Donald Trump Visits Face Mask Production Facility But Opts Not to Wear One During Tour

President Donald Trump did not wear a face mask during his Tuesday visit to the Honeywell factory in Phoenix, Arizona, which manufactures N95 masks for the federal government. Accompanied by a number of others, many of whom did not wear masks themselves, the trip marked the president's first time leaving the White House in more than a month.

(Photo: BRENDAN SMIALOWSKI/AFP via Getty Images, Getty)

CNBC reports that the president forewent a face covering during the entirety of his trip. As he stepped out of Air Force One after it landed in Phoenix in the afternoon, he was not wearing a mask. The president was also not wearing a mask at a roundtable discussion about COVID-19 assistance to Native Americans, which took place just before his visit to the factory.

Once at the factory, Trump met with Honeywell executives Darius Adamczyk and Tony Stallings, who led the president on a tour through the facility. Although he did not wear a mask, he was seen protecting his eyes with goggles. According to CNBC, a White House official said that Honeywell had told the White House that Trump and other visitors did not need to wear masks, despite a report from Reuters that a sign at the facility read, "Attention: Face Mask Required in this Area. Thank You," and workers were seen sporting masks.

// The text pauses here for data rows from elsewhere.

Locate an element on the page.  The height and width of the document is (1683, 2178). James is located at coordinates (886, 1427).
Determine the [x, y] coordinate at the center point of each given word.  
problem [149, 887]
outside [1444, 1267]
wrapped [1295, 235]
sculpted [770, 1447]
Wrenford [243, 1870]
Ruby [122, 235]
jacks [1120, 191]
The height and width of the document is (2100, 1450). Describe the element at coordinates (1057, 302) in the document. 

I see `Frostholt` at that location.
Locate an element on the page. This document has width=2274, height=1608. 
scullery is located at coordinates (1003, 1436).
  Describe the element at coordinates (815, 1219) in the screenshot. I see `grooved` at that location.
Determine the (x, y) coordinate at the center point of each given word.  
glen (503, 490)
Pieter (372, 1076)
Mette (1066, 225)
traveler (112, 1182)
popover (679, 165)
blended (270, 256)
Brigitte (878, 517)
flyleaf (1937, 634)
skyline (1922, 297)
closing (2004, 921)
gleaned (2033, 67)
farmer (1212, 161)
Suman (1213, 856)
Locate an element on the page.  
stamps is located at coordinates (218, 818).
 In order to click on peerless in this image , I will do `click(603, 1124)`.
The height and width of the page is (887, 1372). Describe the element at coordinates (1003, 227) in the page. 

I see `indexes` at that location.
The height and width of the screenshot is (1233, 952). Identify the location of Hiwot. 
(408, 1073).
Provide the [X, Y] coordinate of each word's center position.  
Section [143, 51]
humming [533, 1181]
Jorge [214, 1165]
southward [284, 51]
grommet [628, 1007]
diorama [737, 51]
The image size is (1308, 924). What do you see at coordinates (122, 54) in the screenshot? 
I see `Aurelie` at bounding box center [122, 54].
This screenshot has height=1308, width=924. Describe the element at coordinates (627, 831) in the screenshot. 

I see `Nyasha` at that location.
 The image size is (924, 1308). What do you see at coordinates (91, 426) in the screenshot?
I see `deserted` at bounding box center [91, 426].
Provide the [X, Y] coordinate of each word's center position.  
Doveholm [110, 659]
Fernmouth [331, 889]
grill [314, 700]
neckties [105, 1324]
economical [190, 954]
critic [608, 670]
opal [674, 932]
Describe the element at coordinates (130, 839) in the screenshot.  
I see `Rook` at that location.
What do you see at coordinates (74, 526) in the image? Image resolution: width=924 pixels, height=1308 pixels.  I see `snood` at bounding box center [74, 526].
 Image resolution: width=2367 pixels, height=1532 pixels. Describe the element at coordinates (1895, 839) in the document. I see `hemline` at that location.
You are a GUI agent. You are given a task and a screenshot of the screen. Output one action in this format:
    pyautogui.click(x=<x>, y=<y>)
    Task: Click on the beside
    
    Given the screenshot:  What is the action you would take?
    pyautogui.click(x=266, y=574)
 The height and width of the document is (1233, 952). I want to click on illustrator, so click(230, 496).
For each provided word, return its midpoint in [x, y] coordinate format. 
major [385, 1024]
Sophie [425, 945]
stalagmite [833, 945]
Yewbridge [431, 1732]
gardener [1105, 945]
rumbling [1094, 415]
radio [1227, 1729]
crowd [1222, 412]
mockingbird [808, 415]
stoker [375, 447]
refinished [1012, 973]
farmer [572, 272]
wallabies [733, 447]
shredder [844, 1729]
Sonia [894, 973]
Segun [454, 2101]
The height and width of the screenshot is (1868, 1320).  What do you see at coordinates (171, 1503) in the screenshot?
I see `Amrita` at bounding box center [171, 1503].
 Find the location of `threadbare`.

Just prior to his visit, Trump had told reporters that he was considering wearing a mask, though he wasn't yet sure if he would don the personal protective equipment. Non-surgical masks and cloth face coverings are being recommended by the Centers for Disease Control and Prevention (CDC) with some cities currently mandating that residents wear them when out in public.

"I'm going to have to look at the climate. I'd have no problem wearing a mask. I don't know," Trump said, according to NPR. "I'm supposed to make a speech. I just don't know: Should I speak in a mask? You're going to have to tell me if that's politically correct. I don't know. If it is, I'll speak in a mask."


The president's visit, and the backlash it sparked, came exactly a week after Vice President Mike Pence found himself treading controversy following his maskless visit to the Mayo Clinic. Visiting with healthcare workers as well as patients battling COVID-19, Pence failed to wear a face mask or covering despite that he was the only one in the visiting group without one and despite the clinic's new policy requiring them. Pence later admitted that he "should have worn a mask."